Portrait of Bartolomeo Ferracina by Pietro Longhi and The Temptation of St Anthony by Sebastiano Ricci are among the four paintings held by the Louvre

Seven paintings taken from their Jewish owners in the 1930s are being returned to their surviving relatives as part of an ongoing French effort to give back looted, stolen or appropriated art.

Portrait of Bartolomeo Ferracina by Pietro Longhi and The Temptation of St Anthony by Sebastiano Ricci are among the four paintings held by the Louvre

The works include four paintings that currently hang in the Louvre in Paris.

Six of the pieces were owned by Richard Neumann, an Austrian Jew who sold off his collection at a fraction of its value in order to leave France.

The seventh was stolen in Prague from Josef Wiener, a Jewish banker.

All seven were destined for display in an art gallery that Adolf Hitler wanted to build in Linz, the Austrian city in which he grew up.

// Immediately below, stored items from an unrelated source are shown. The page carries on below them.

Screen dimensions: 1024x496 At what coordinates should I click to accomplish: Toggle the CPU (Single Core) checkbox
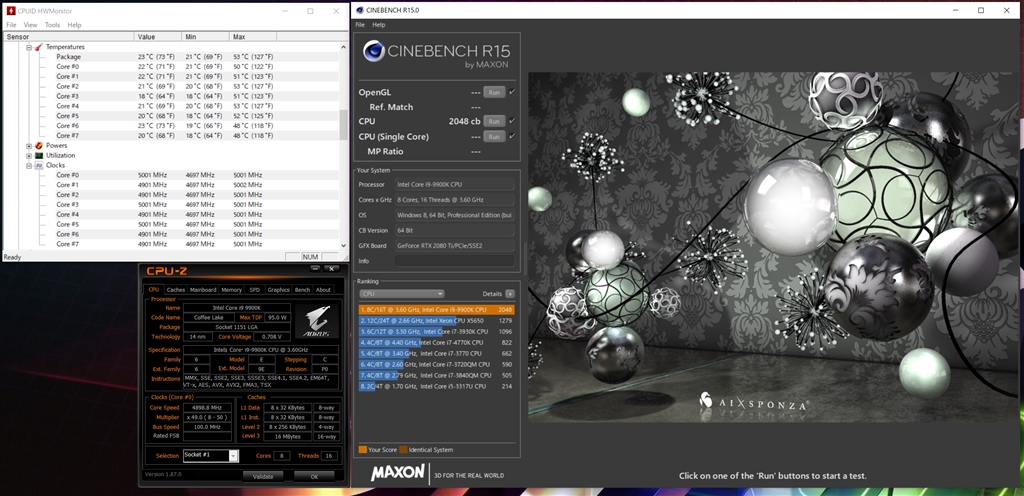coord(512,136)
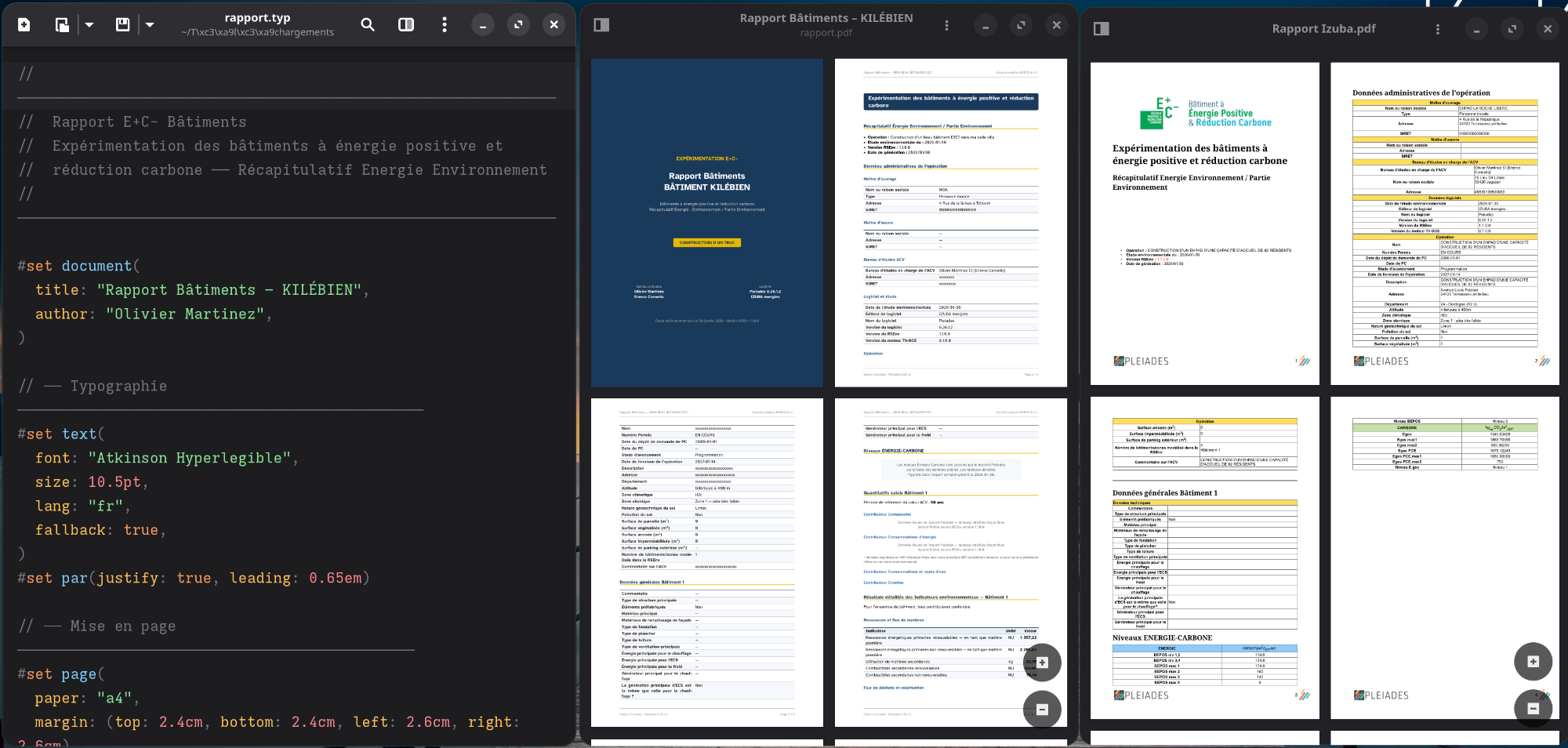Click the rapport.typ title in header

257,18
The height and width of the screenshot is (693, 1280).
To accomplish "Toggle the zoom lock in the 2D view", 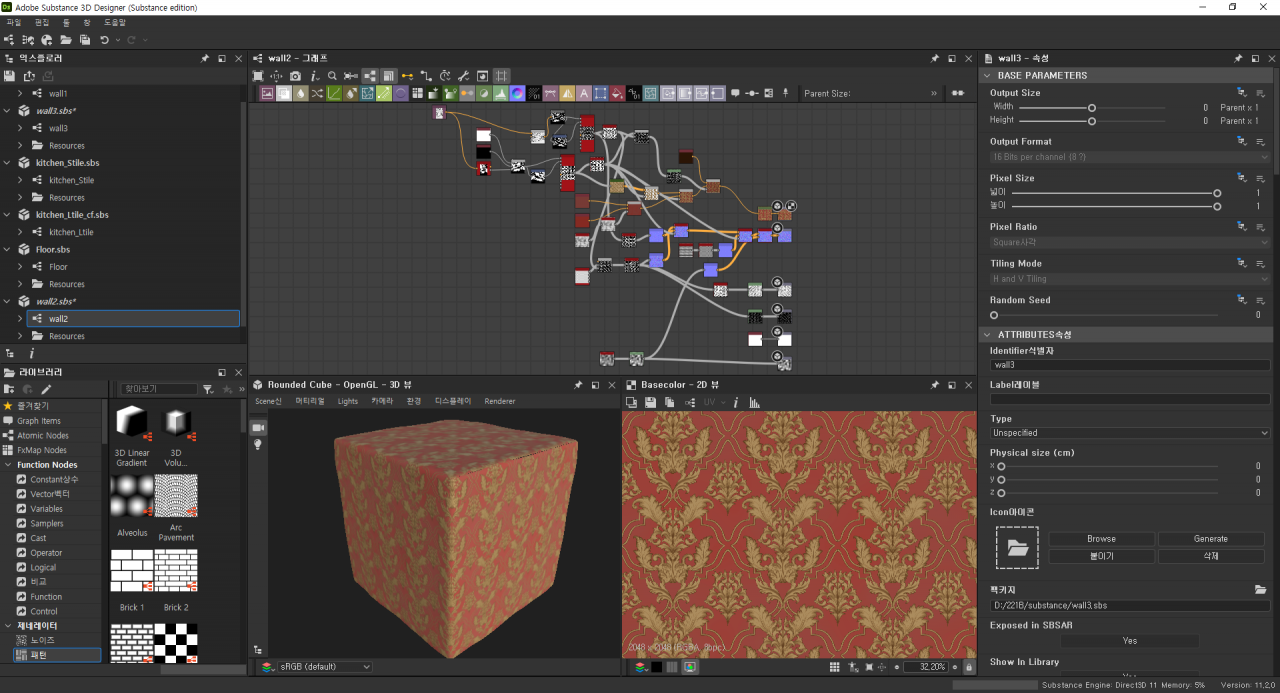I will (968, 667).
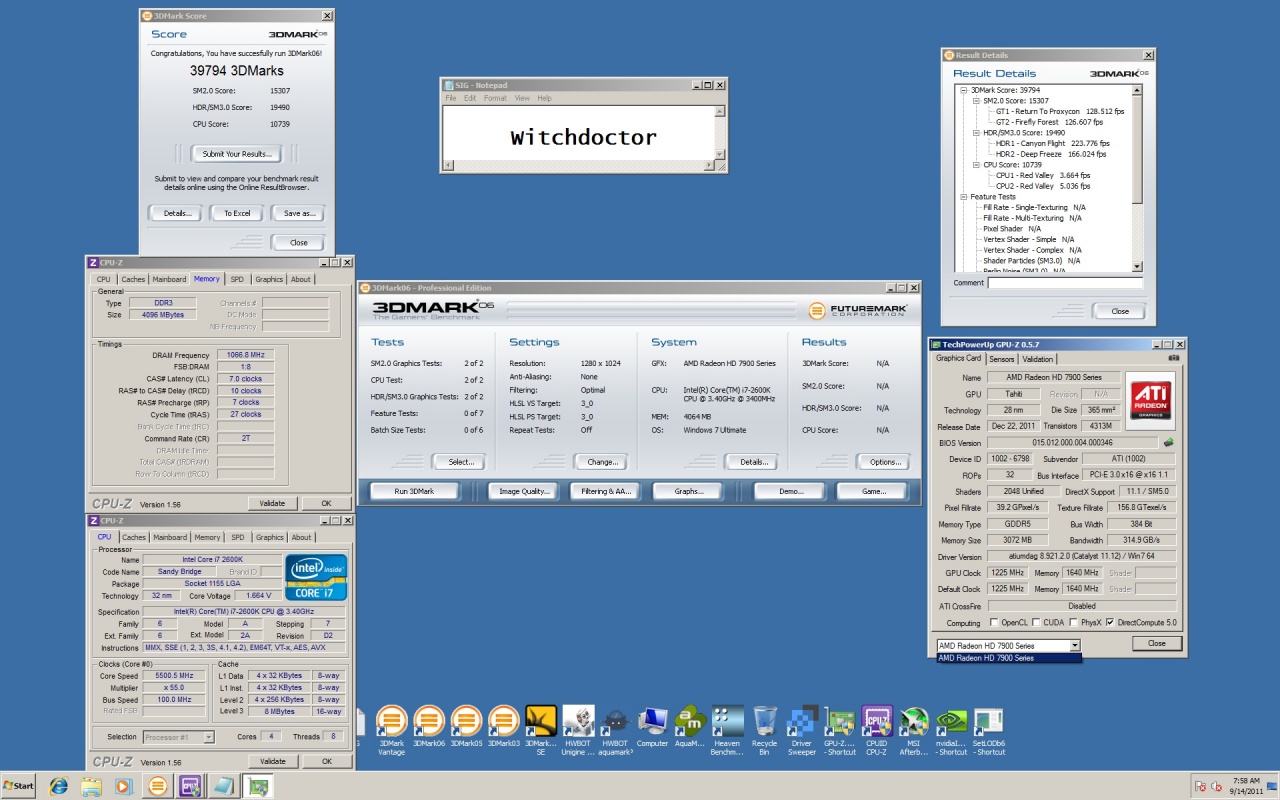
Task: Collapse the SM2.0 Score tree node
Action: (x=975, y=101)
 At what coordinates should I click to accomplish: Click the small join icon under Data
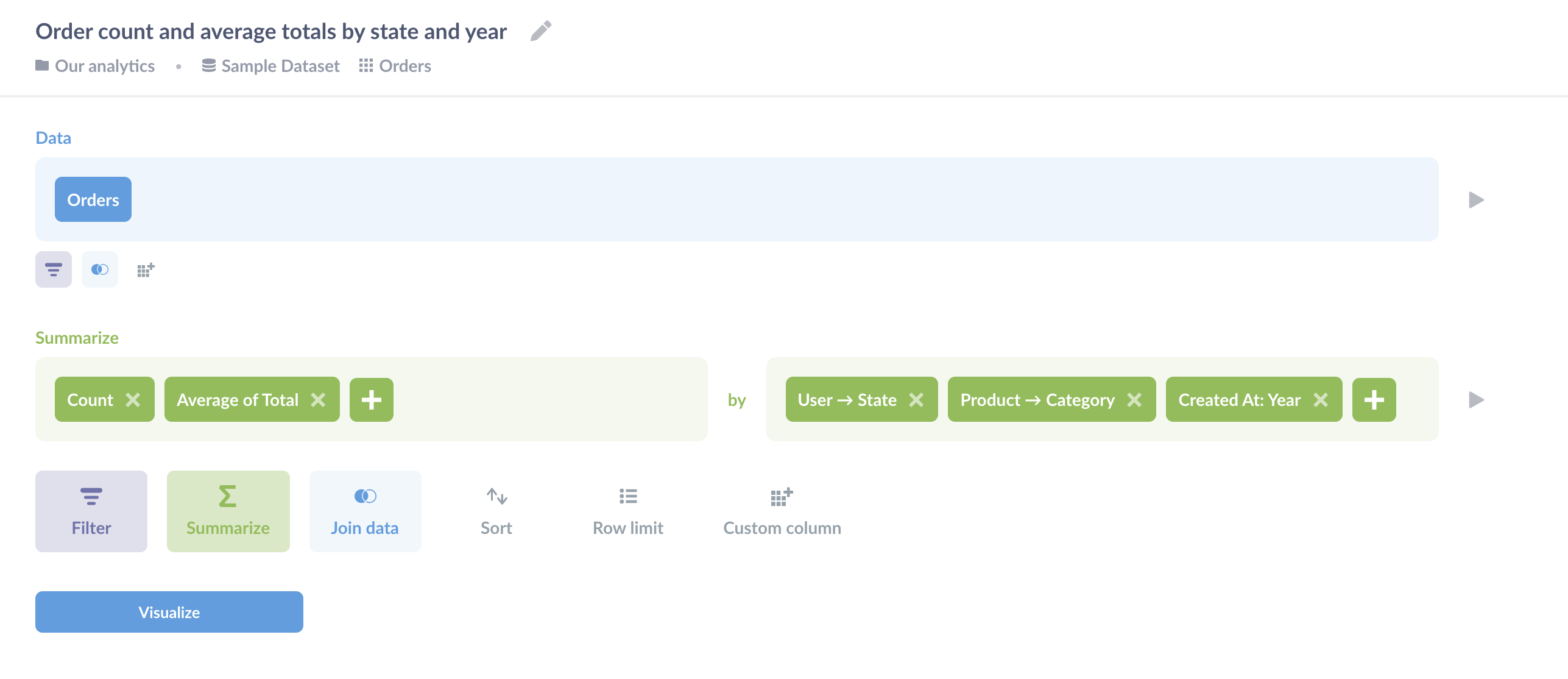pyautogui.click(x=100, y=269)
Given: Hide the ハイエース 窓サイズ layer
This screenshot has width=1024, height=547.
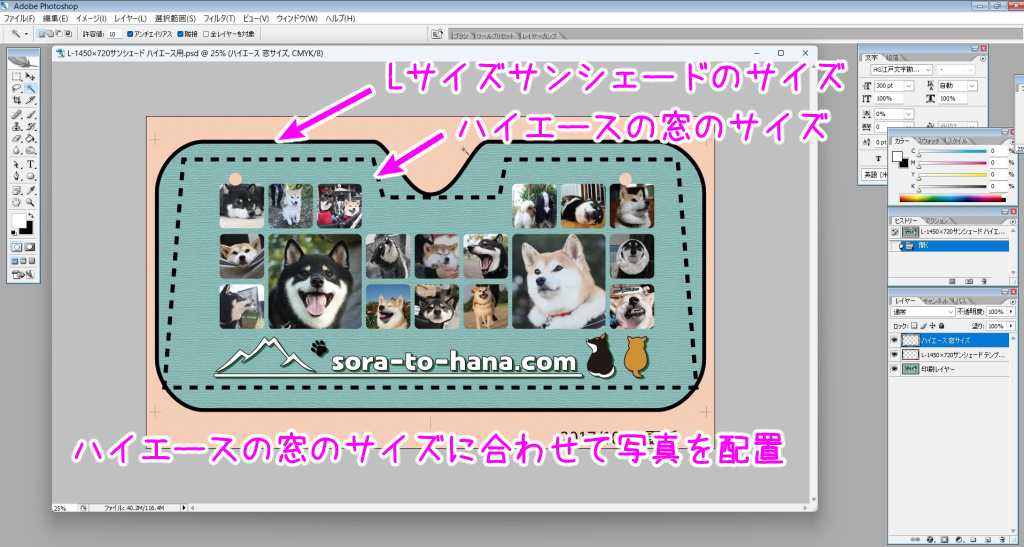Looking at the screenshot, I should click(894, 340).
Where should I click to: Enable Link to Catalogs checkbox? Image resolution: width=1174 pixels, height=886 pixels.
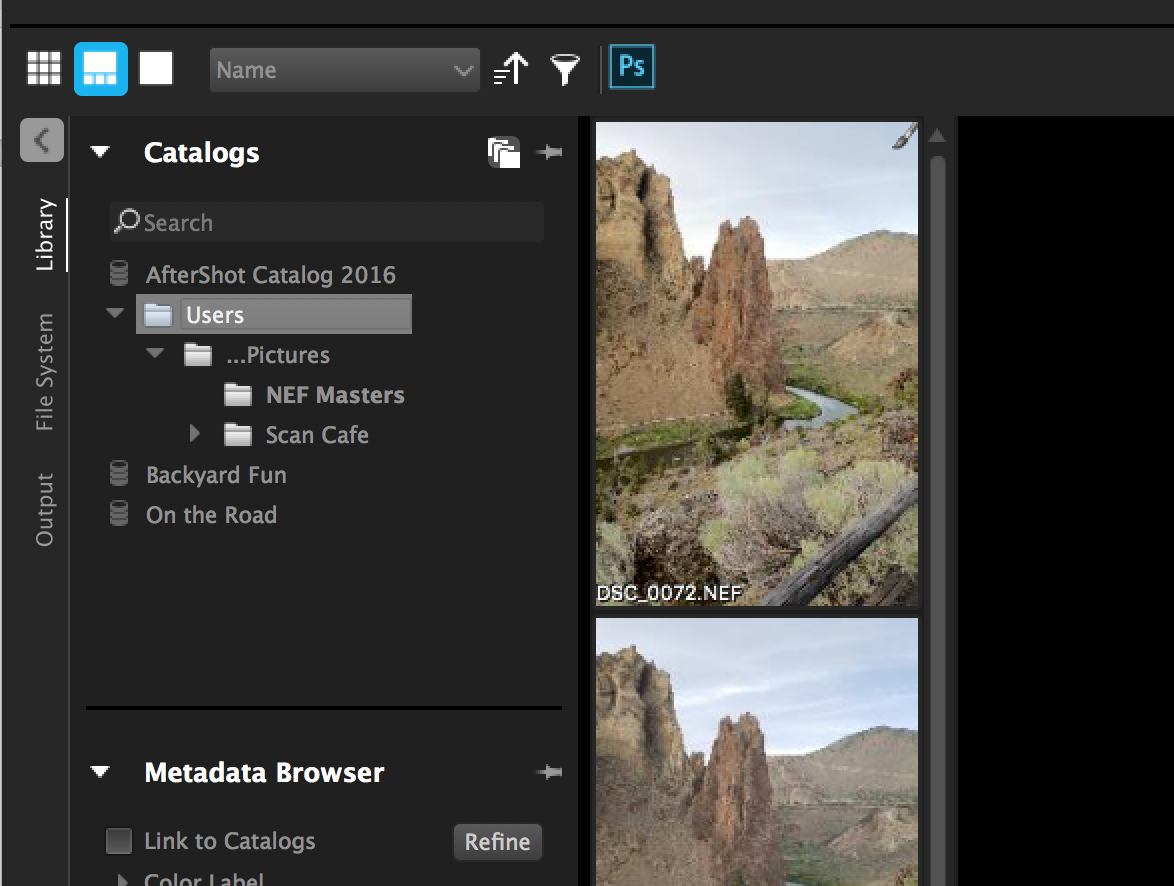[x=119, y=841]
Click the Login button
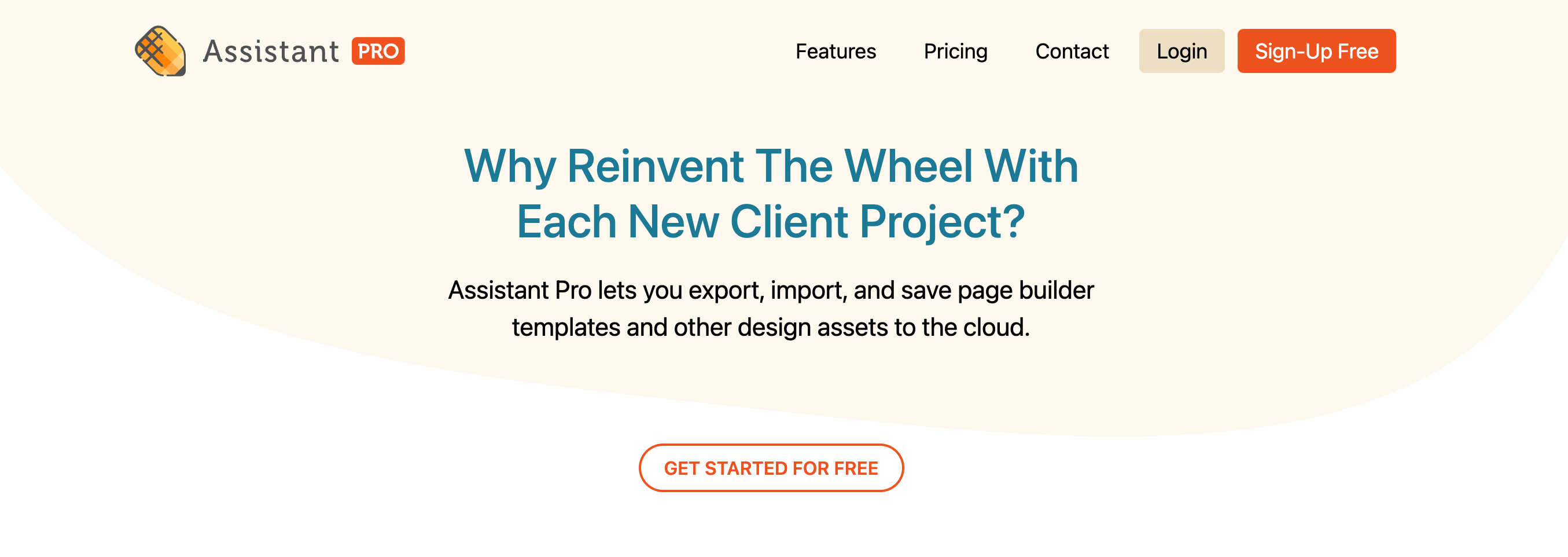This screenshot has height=557, width=1568. tap(1181, 51)
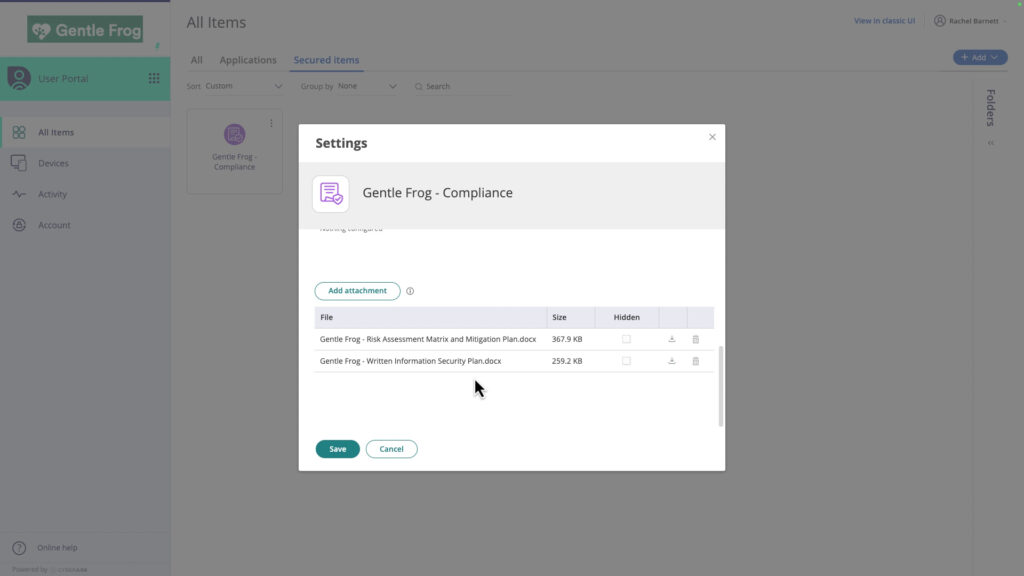This screenshot has height=576, width=1024.
Task: Select the All tab above the item grid
Action: [196, 59]
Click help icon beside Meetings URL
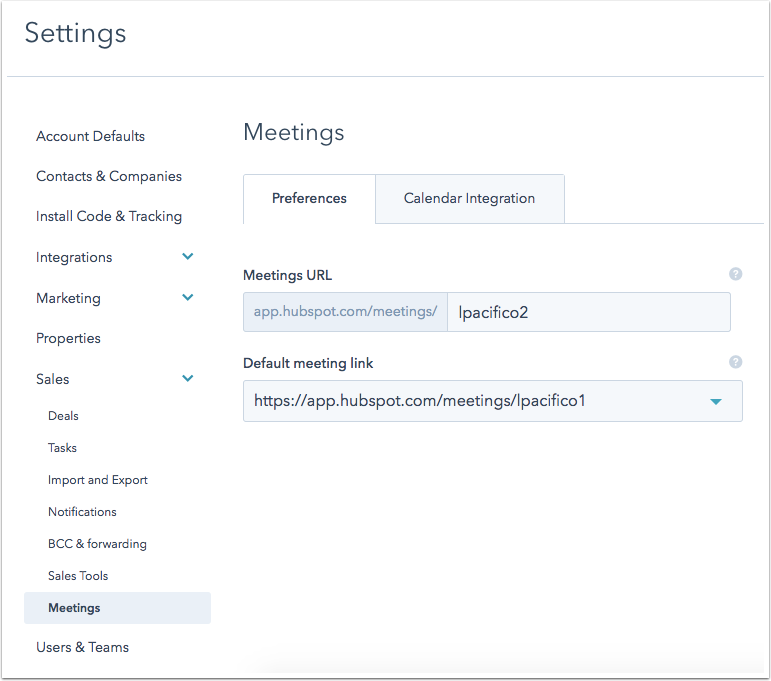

The gallery was to have been filled with artworks looted across Europe by the Nazis from museums and private collections, many of them Jewish.

The claims of the families involved were validated by the French government in 2012 after years spent researching the works’ provenance.

The six works from the Neumann collection are to be restored to his grandson Tom Selldorff, now 82 and a resident of the US.